Limitations and Future Research
This study constructs a closed-loop model of Content Types, Perceived Pathways, and Consumer Feedback based on LDA topic modeling and grounded theory, aiming to reconstruct the dynamic evolution logic of Content Marketing on Social Platforms. However, several limitations remain, requiring further research and refinement:
Since this study is exploratory in design, it has not yet systematically validated the model pathways. Future research may adopt a multi-method approach to enhance theoretical rigor and model robustness. Specifically, Partial Least Squares Structural Equation Modeling can test the linear and sequential relationships among key variables, particularly suited to the chain-like paths across multiple consumer decision-making stages. Fuzzy Set Qualitative Comparative Analysis can further uncover multiple causal configurations and examine interactions among content-driving factors. In addition, System Dynamics can simulate dynamic changes and feedback loops in the purchasing process, capturing the closed-loop nature of agricultural products content marketing. These complementary methods enable a more comprehensive validation of the model from structural, configurational, and dynamic perspectives.

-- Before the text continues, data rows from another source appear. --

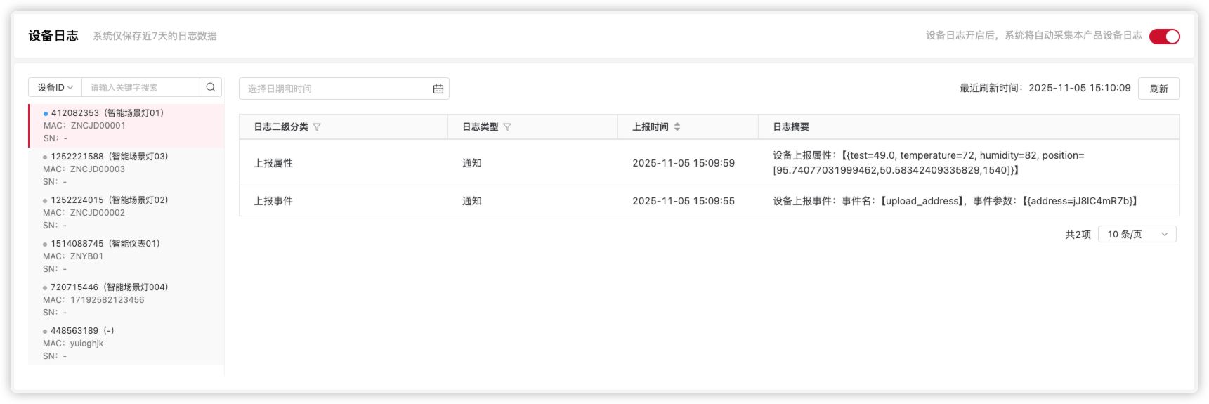Filter by 日志二级分类 funnel icon

click(x=317, y=127)
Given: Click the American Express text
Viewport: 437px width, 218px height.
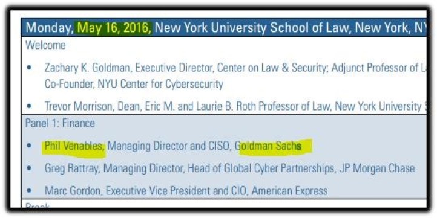Looking at the screenshot, I should [289, 191].
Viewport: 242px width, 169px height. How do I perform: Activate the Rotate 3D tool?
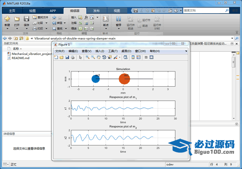coord(104,57)
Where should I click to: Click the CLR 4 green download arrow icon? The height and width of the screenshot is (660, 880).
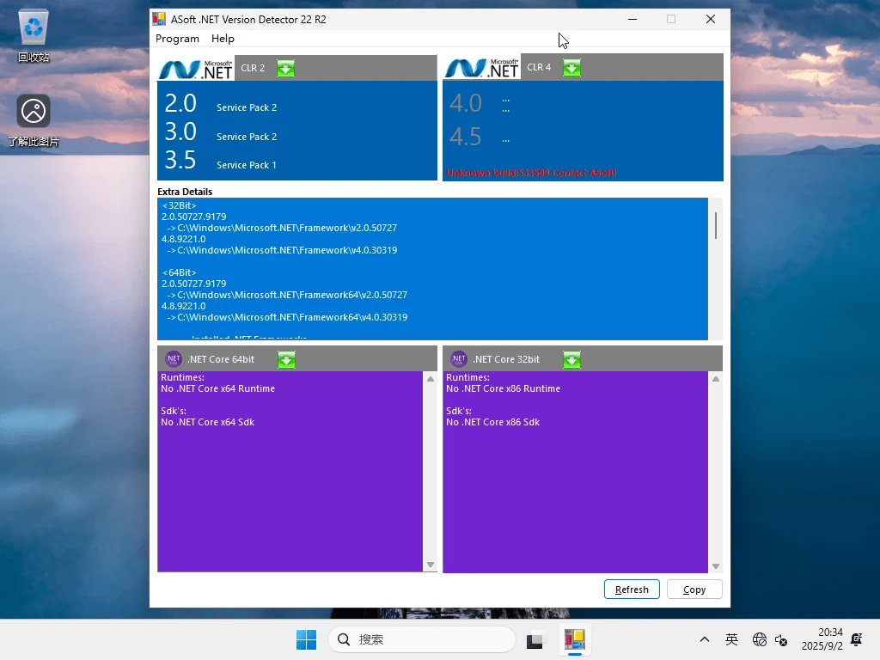[x=571, y=68]
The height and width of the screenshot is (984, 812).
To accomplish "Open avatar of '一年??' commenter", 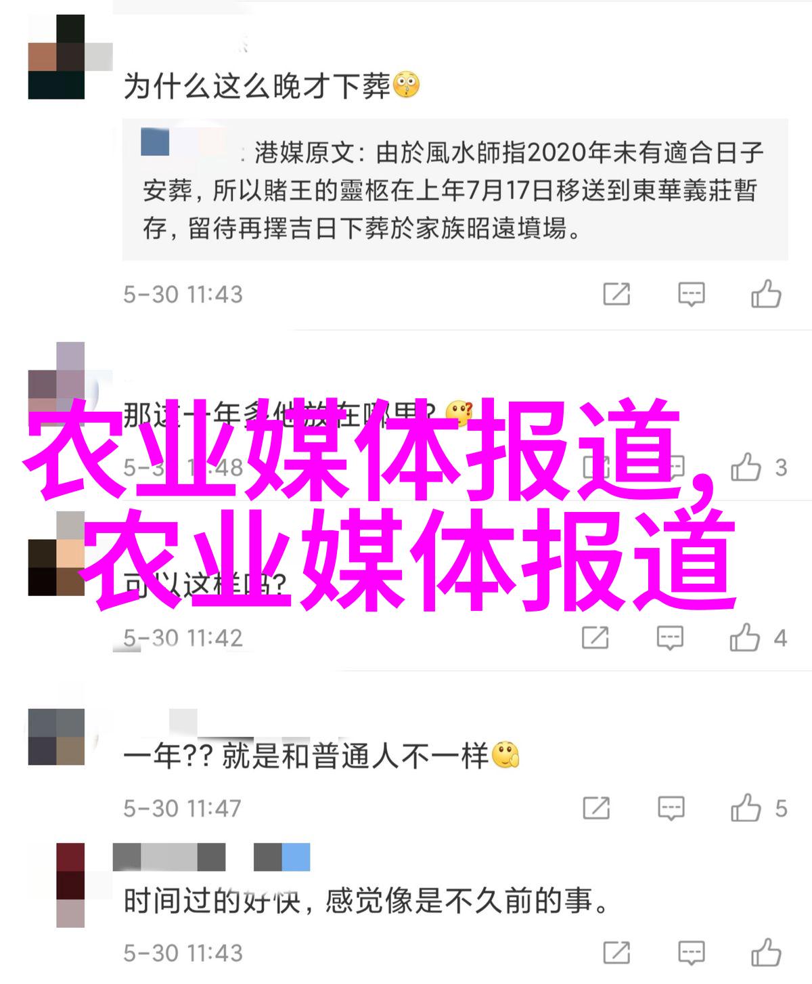I will [x=57, y=737].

The sample is drawn from Chinese social platforms, reflecting cognitive psychology and interaction logic within a local context, which introduces contextual limitations. China’s digital agriculture policies, platform ecosystem, and user culture all shape content strategies and consumer responses. Future studies should conduct cross-cultural comparisons across different countries, platform mechanisms, and cultural contexts to assess the model’s applicability and stability, enhancing its international relevance and theoretical generalizability.
Footnotes
Appendix
Perplexity and Coherence Values for Different Topic Numbers of Consumer Feedback Focus.
| Num topics | Perplexity score | Coherence score |
|---|---|---|
| 1 | −3.9162909121472116 | 0.24877872512107727 |
| 2 | −4.202057013541406 | 0.26833842208444840 |
| 3 | −4.3916856212088256 | 0.26631976087415127 |
| 4 | −4.562382222274158 | 0.24644413104824428 |
| 5 | −4.706443991821328 | 0.29659878888898050 |
| 6 | −4.827106922784139 | 0.23863599142100952 |
| 7 | −4.921429231421847 | 0.22792416147826630 |
| 8 | −4.979061466380307 | 0.25026917096338275 |
| 9 | −5.041751545685117 | 0.27436253623566687 |
| 10 | −5.118796752547547 | 0.24589292128584903 |
| 11 | −5.17877620124802 | 0.23945079978701414 |
| 12 | −5.236472972659504 | 0.24734854683074145 |
| 13 | −5.287209541268235 | 0.24987656518154094 |
| 14 | −5.344813583787367 | 0.23630933549516103 |
| 15 | −5.397406425591112 | 0.2477778173021709 |
Acknowledgements
The authors are very thankful for the Editors’ and anonymous reviewers’ comments.
Ethical Consideration
The data used in the study was collected with full consent of the respondents and the data was anonymized to protect participant confidentiality.
Funding
The authors disclosed receipt of the following financial support for the research, authorship, and/or publication of this article: This study was funded by the National Social Science Fund of China (grant number 23GLB03699).
Declaration of Conflicting Interests
The authors declared no potential conflicts of interest with respect to the research, authorship, and/or publication of this article.
Data Availability Statement
Data are available for researchers upon request from the corresponding author.